Exercise directions> Revise the data below, substituting "switch" for "checkbox" and changing nothing else; omit the pictures from your answer.

Items listed in a dataset>
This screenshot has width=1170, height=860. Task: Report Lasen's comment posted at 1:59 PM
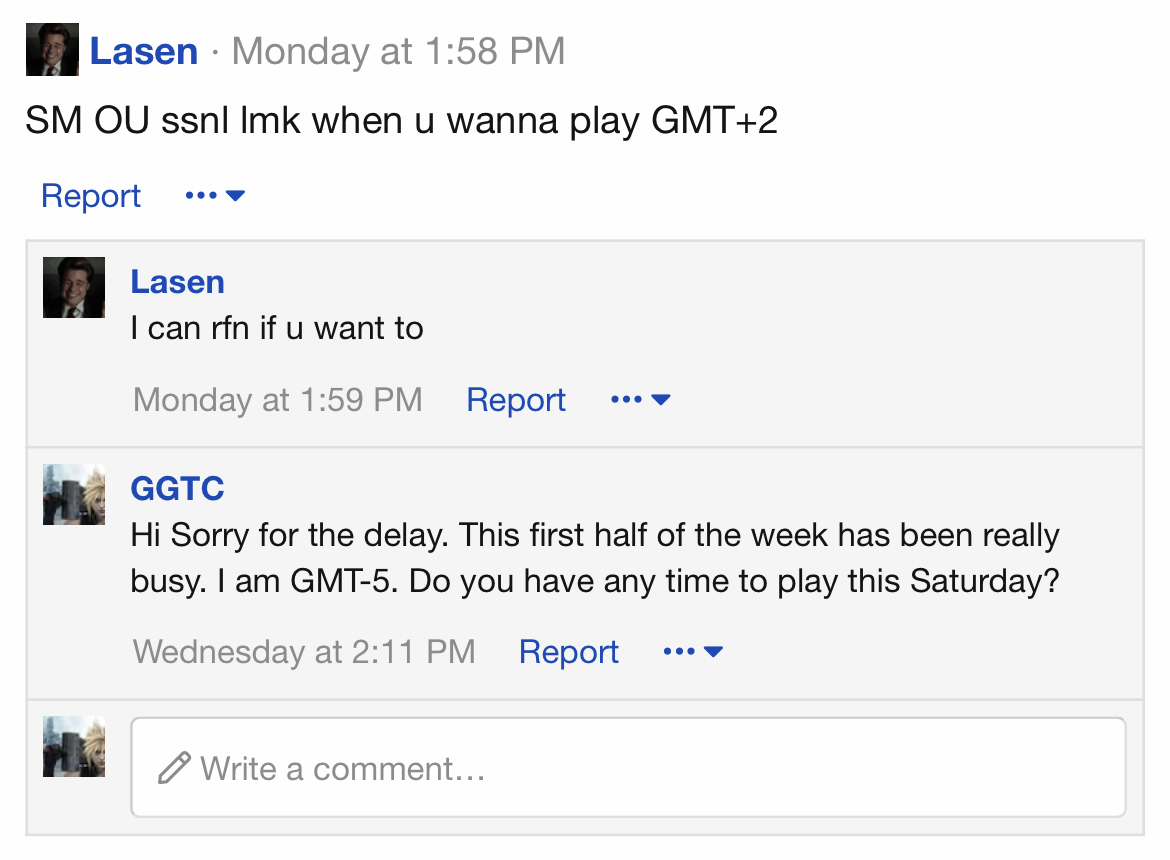pos(516,400)
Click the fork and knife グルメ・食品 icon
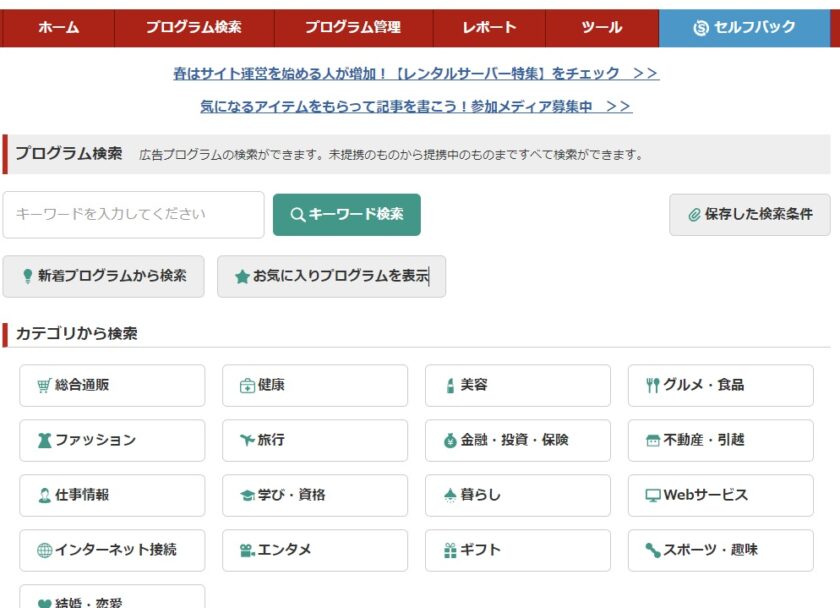The image size is (840, 608). pos(653,386)
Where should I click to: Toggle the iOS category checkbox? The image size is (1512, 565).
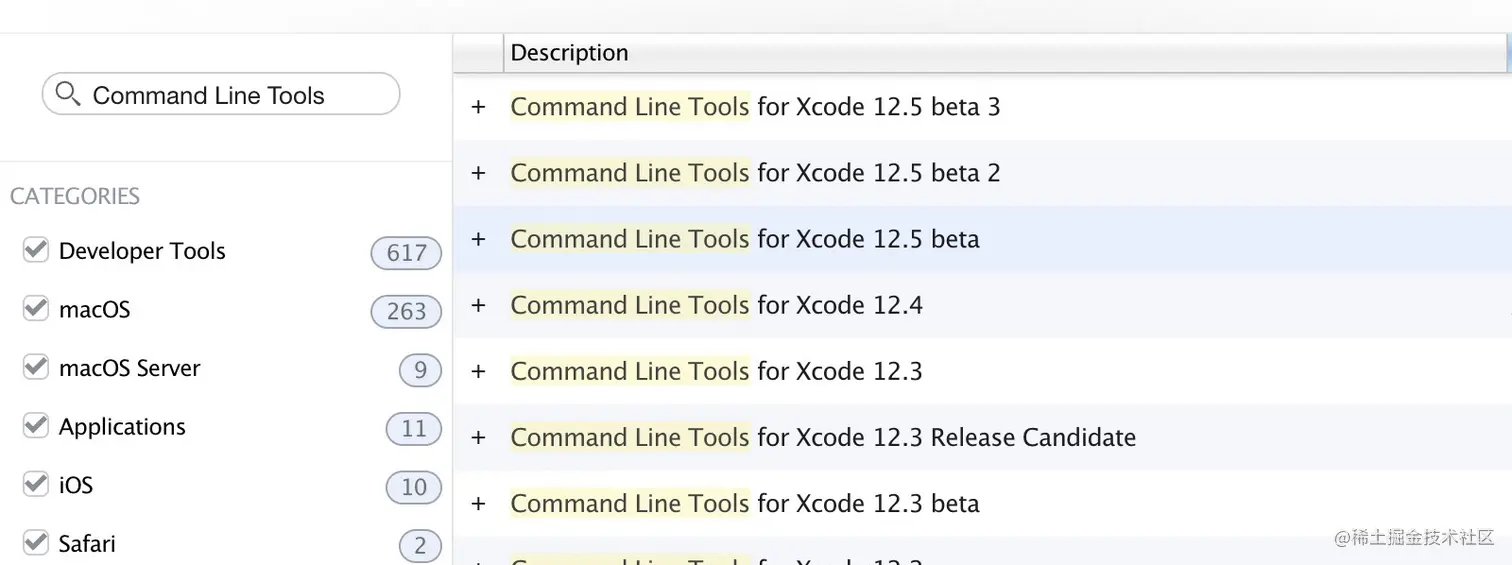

Result of the exercise>
This screenshot has width=1170, height=860. Task: Report Lasen's comment posted at 1:59 PM
pos(516,400)
Click the fork and knife グルメ・食品 icon
The image size is (840, 608). pos(653,386)
Where should I click to: Toggle the iOS category switch? The image size is (1512, 565).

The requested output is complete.